# Selected text:
::::::
As have other presidents who followed. A law was passed in 1971 that established the approvals needed. At this point, the White House is a historical landmark/museum, so there is a process in place to go through before altering it. All preceding renovations have followed the established process. There are at least five different reviews required, including environmental impact, preservation of important relics/materials, and Congressional approval.
TFG has done none of that. He lied about his intentions and sent in the bulldozers. At first, the East Wing wasn’t going to be touched. That changed to they might take a little off the end, but do no major harm. And by now, we can see that that was 100% bullshit, because the East Wing is gone. Just, gone.
I also understand that this wing was built when asbestos was the standard in fireproofing. Tearing it down might well unleash a torrent of cancer and serious breathing problems, because there has been no mitigation of airborne particles at all. The whole building should have been netted off before destruction, but TFG doesn’t believe in environmental safety (just as long as it’s someone else who’s suffering for it.)
One angle I haven’t seen yet is the fact that the First Lady’s staff operated out of the East Wing. I know the current First Lady wants nothing to do with the role, but this action affects every subsequent First Lady and their staff. They will literally have no office from which to work. Granted, that may suit future MAGA administrations just fine, as they prefer the little wives to stay busy creating and tending to more babies rather than to worry their pretty little heads about doing any work from an office.
::::::
# Data records:
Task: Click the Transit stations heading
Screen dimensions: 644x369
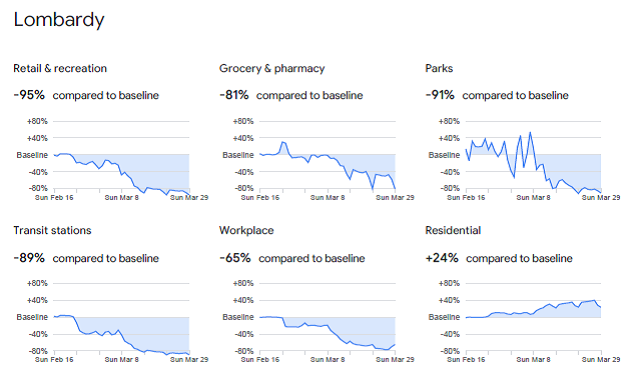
::::::
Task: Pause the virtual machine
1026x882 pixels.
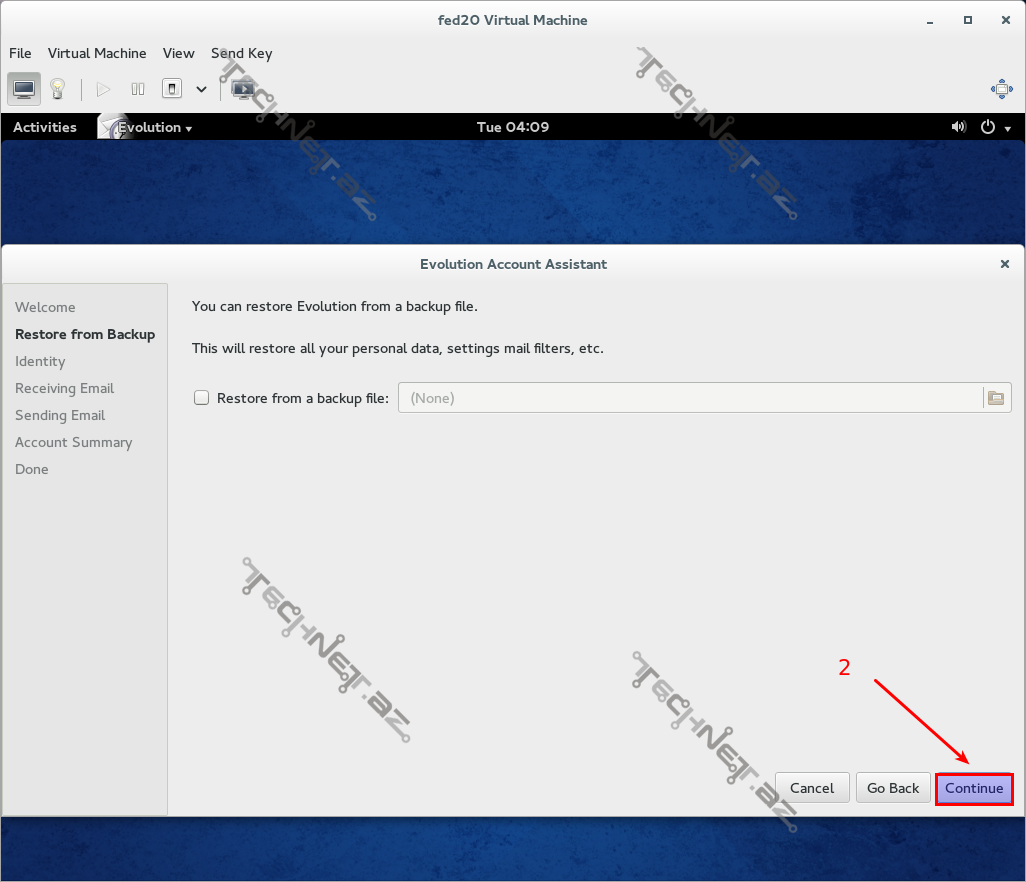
::::::
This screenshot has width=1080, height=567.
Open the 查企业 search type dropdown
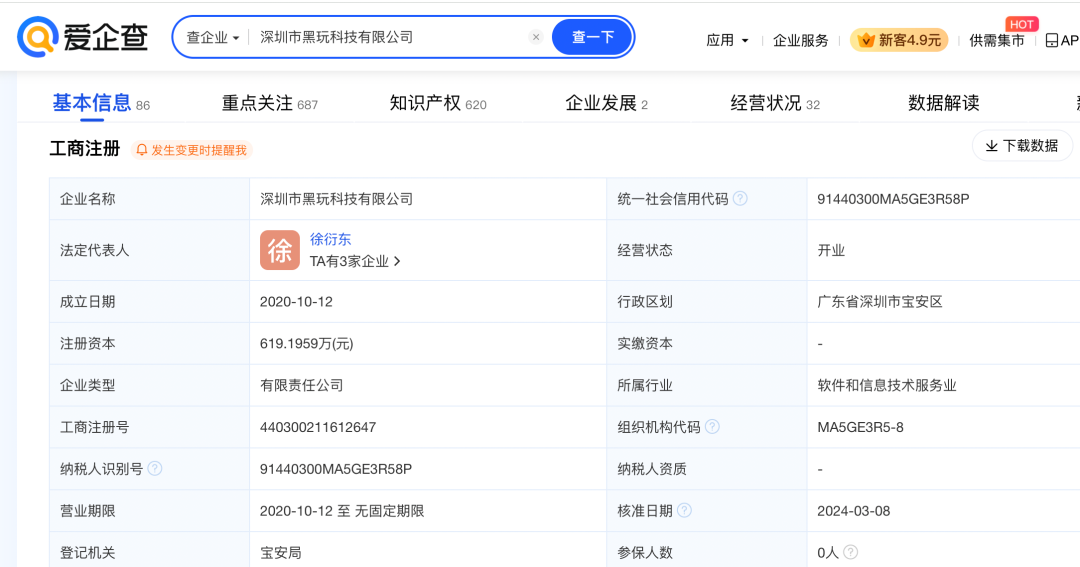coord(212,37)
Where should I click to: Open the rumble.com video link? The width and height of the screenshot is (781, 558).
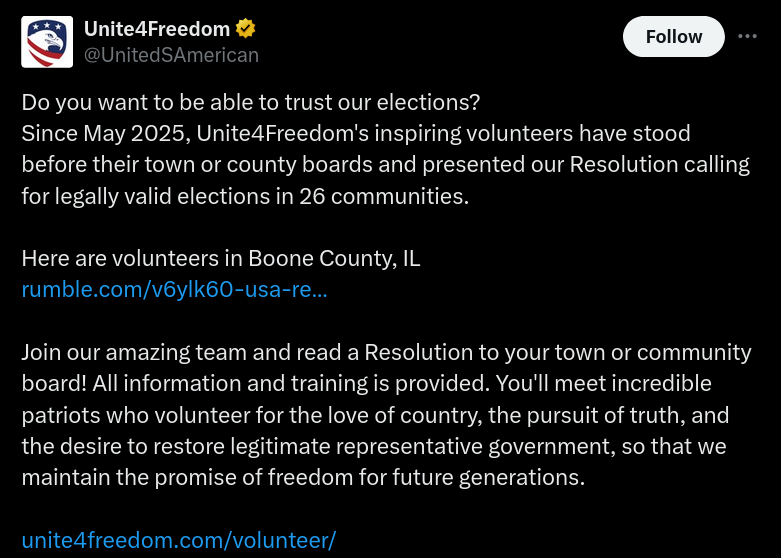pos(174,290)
::::::
# What the task requires:
Reproduce the full commentary on the White House East Wing demolition, word for word, from its first sentence to its last.

# Solved exercise:
As have other presidents who followed. A law was passed in 1971 that established the approvals needed. At this point, the White House is a historical landmark/museum, so there is a process in place to go through before altering it. All preceding renovations have followed the established process. There are at least five different reviews required, including environmental impact, preservation of important relics/materials, and Congressional approval.
TFG has done none of that. He lied about his intentions and sent in the bulldozers. At first, the East Wing wasn’t going to be touched. That changed to they might take a little off the end, but do no major harm. And by now, we can see that that was 100% bullshit, because the East Wing is gone. Just, gone.
I also understand that this wing was built when asbestos was the standard in fireproofing. Tearing it down might well unleash a torrent of cancer and serious breathing problems, because there has been no mitigation of airborne particles at all. The whole building should have been netted off before destruction, but TFG doesn’t believe in environmental safety (just as long as it’s someone else who’s suffering for it.)
One angle I haven’t seen yet is the fact that the First Lady’s staff operated out of the East Wing. I know the current First Lady wants nothing to do with the role, but this action affects every subsequent First Lady and their staff. They will literally have no office from which to work. Granted, that may suit future MAGA administrations just fine, as they prefer the little wives to stay busy creating and tending to more babies rather than to worry their pretty little heads about doing any work from an office.